I don't know how many times I've had this conversation with people. Everyone seems to have a different opinion on the subject. Most vegans I've come into contact with know there is something non-vegan about sugar, but not everyone knows what that is. So we went to PETA and asked them. Here's what they told us...

Bone char, made from the bones of cows, is at times used to whiten sugar. Some sugar companies use it in filters to decolorize their sugar. Other types of filters involve granular carbon or an ion exchange system rather than bone char.

The following sugar companies DO NOT use bone-char filters:
Florida Crystals Refinery
P.O. Box 86
South Bay, FL 33493
Labels: Florida Crystals
Refined Sugars Incorporated
One Federal St.
Yonkers, NY 10702
Labels: Jack Frost, Country Cane, 4# Flow-Sweet
Makes powdered brown sugar
Supreme Sugar Company (subsidiary of Archer Daniels Midland)
P.O. Box 56009
New Orleans, LA 70156
Labels: Supreme, Southern Bell, Rouse's Markets

The following sugar companies DO use bone-char filters:
1114 Ave. of the Americas
25th Fl.
New York, NY 10036
Savannah Foods
P.O. Box 335
Savannah, GA 31402
California & Hawaiian Sugar Company (with the exception of its Washed Raw Sugar)
830 Loring Ave.
Crockett, CA 94525-1104
Supermarket brands of sugar (e.g., Giant, Townhouse, etc.) buy their sugar from several different refineries, so there is no way of knowing whether it is vegan at any given time.

Brown sugar is generally made by adding molasses to refined sugar, so sugar companies that use bone char in the production of their regular sugar will also use it in the production of their brown sugar. Confectioner's sugar (refined sugar mixed with cornstarch) made by such companies also involves the use of bone char.
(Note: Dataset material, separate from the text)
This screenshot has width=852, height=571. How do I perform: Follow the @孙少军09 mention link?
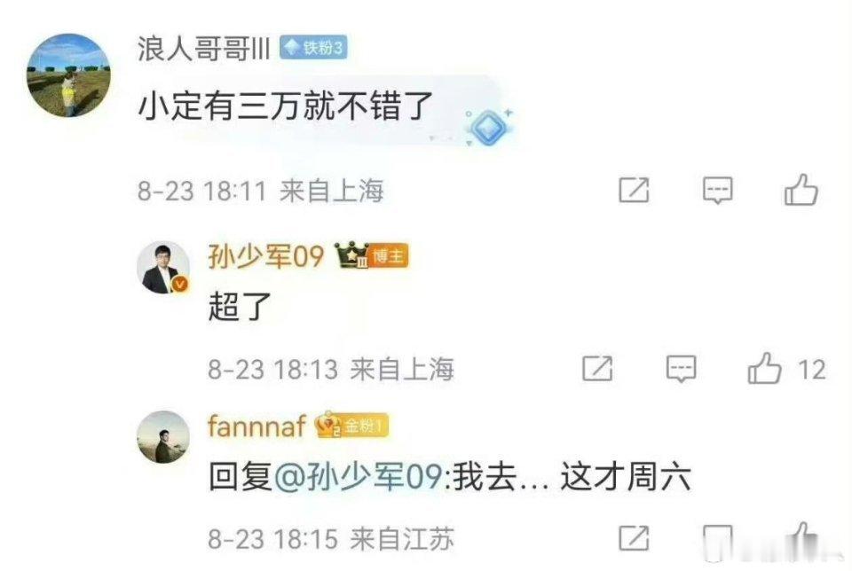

Fructose may, but does not typically involve a bone-char filter.

If you want to avoid all refined sugars, we recommend alternatives such as Sucanat and turbinado sugar. Neither of these sweeteners are ever filtered with bone char. Additionally, beet sugar--though normally refined--never involves the use of bone char.

So there you have it. The bottom line is you need to know where your sugar is coming from. Or use alternatives. Does this put the question to rest finally? I hope so.